Letters

Surfin' Texas; The Other Side; Hillbilly Justice; Willis Bashing; Death and Taxes; Superman Lives; Doomed to Fail

Daniel Burba
Orlando, Florida

Getting back to basics: I compliment you on the detail, accuracy, and observations in "Pain & Ink" (August 10) regarding the current state and likely future of the comic book industry. Sadly, the two biggest publishers, Marvel and DC, just don't get it. Instead of developing audiences and diverse markets, they continue to embrace the same ol' sameness. As a major collector who was and remains concerned about the industry, I wrote Marvel and DC back in 1983 about the impact of their business mediocrity on the future of the industry. I want to believe the industry will re-invent itself. Vertical integration hasn't helped much. Ultimately, as observed in your article, I believe the survival of the industry is at risk, because the creative process no longer generates any appeal. Getting back to basics--producing and marketing innovative and diverse stories and art--will best serve the industry. In the meantime, business as usual means killing off or re-telling the origin of Superman again and again and again and...well, you know what happens next. Been there, done that.

Trip Reynolds
Denver

People really dig comics: What an incredibly fun day I had yesterday! I was in my store, Keith's Comics, at Mockingbird and Greenville, and it was Wednesday, new comic day. Our customers were having a great time looking through the new releases and bantering with us. I love my business, my staff, and the coolest, most diverse clientele in the world.

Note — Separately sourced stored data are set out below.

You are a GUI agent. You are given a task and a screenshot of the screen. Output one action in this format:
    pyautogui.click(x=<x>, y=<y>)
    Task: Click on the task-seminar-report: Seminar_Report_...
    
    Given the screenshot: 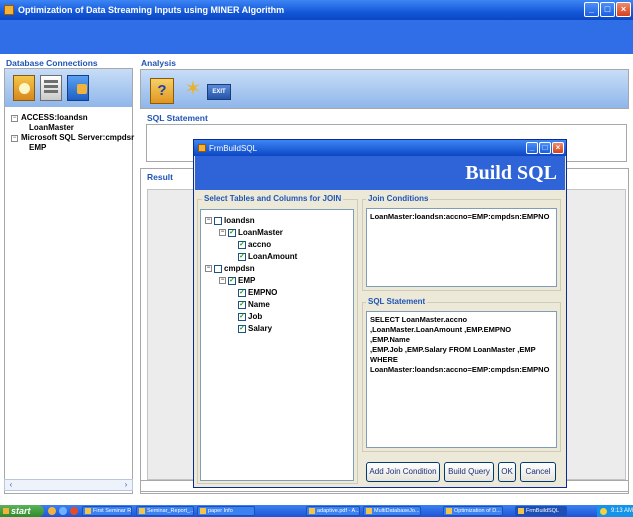 What is the action you would take?
    pyautogui.click(x=165, y=511)
    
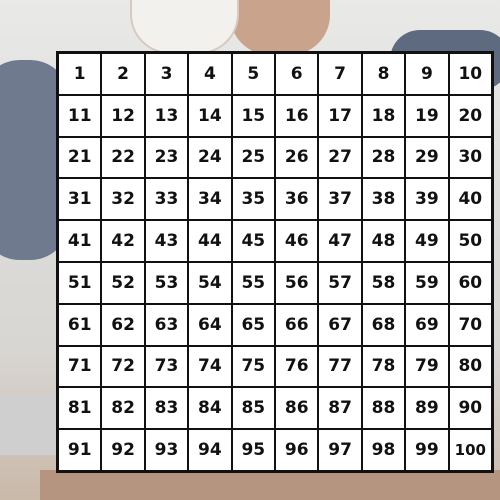 This screenshot has height=500, width=500. Describe the element at coordinates (297, 241) in the screenshot. I see `grid-cell: 46` at that location.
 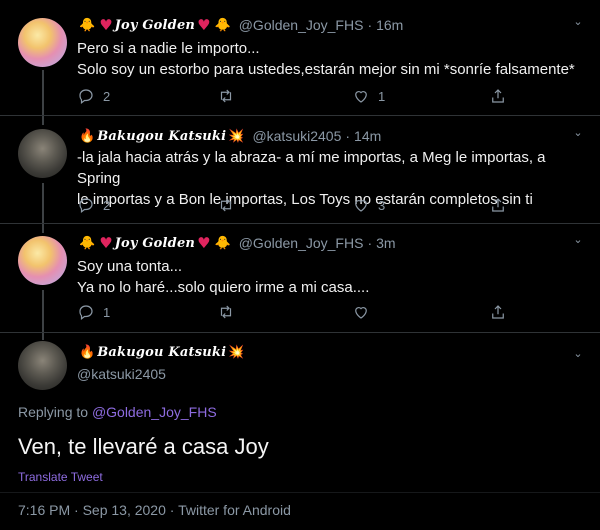 I want to click on replying-to: Replying to @Golden_Joy_FHS, so click(x=118, y=412).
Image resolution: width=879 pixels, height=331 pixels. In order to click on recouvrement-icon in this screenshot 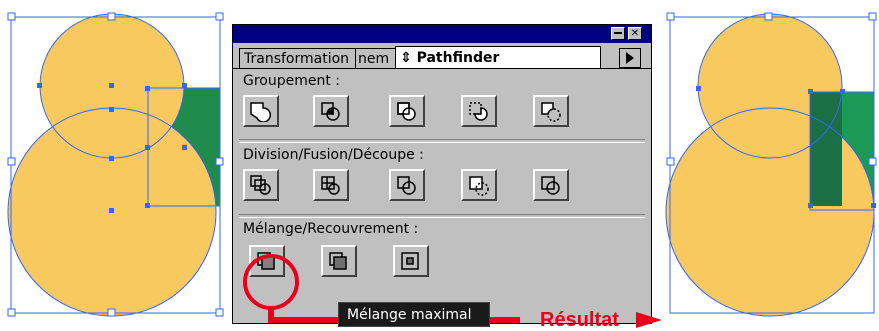, I will do `click(410, 261)`.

In my opinion, this is why stores like mine will always survive. We are a destination. A common thread. A hang-out. A connection. We all love stories and storytelling. As a result, we have a shared mythology. I love it.

I'm energized every day about comics and comics merchandise, because I see how much people really dig this stuff. Your tag line--"Creatively, comic books are healthier than they've ever been. So why is everyone rushing to bury the industry?"--is right on! There is no prevailing doom and gloom out here. Was there a shake-up? Yes. Is there a decline in comic sales to retailers? Yes. Everyone always assumes these two things together are bad. It isn't necessarily so.

Speaking from personal experience, my comic purchases are down about 20 percent. The comics companies sold a heck of a lot of comics to me in the frenzy of the early '90s but, oddly enough, I sell as many comics to customers now as I did then. Look, comic retailing as a nationwide industry is very young. Most retailers during the bloom (early '90s) were inexperienced and undercapitalized. For most, it was their first time running a business, much less owning one. For others, I know of seasoned veterans who threw out their business plans and budgets believing the bloom would never come to an end. We retailers made bad decisions in ordering that contributed heavily to the thinking that comics were selling these huge numbers. Practically every retailer I know had tons of comics unsold and in their back rooms. Few businesses could survive the cash-flow crunch our ordering problems and the non-returnable system (described in the article) created--and many did not.

My point: Today's surviving comic retailers are healthy, the industry is putting out great product, and customers are responding.

The shops left today--myself, Titan, Lone Star, Stage and Screen, Awesome, and a few others--are good at what we do. We have targeted our audience and serve them well. I won't apologize for comics. There is nothing to apologize for. I won't wring my hands in despair. The truth is...most traditional retailers would kill to have my consistent return business. And I won't try to deride an industry because it doesn't meet some haughty definition of comic-book storytelling. The only people I perceive as crying about the current state of comics are those who feel their project is being held back by some unseen evil inherent in the system. Comics are what they are and not what some whiners want them to be.

Quit bitchin' about what could be and enjoy what is!

Keith Colvin
Dallas

Don't call me lucky: So what, a few people return their children to the dreaded DISD ("Public Defenders," August 3)! The reason for the success of their children is parental involvement. And I do not mean showing up at the school board meetings to raise hell.

The public school system--where one must pay for another--is doomed to fail. The parents of the DISD "returnees" are winning the battle but losing the war. Not only do they now pay their tax money to support their child, but they must support people that do not pull their own weight. To add insult to injury, they pay extra to make sure the job is getting done correctly.

"People who live in the right neighborhood," as letter writer Shellie Driscoll (Letters, August 17) phrased her insult, are not "fortunate." Fortunate indicates luck--as if hard work or skill never could be the reason.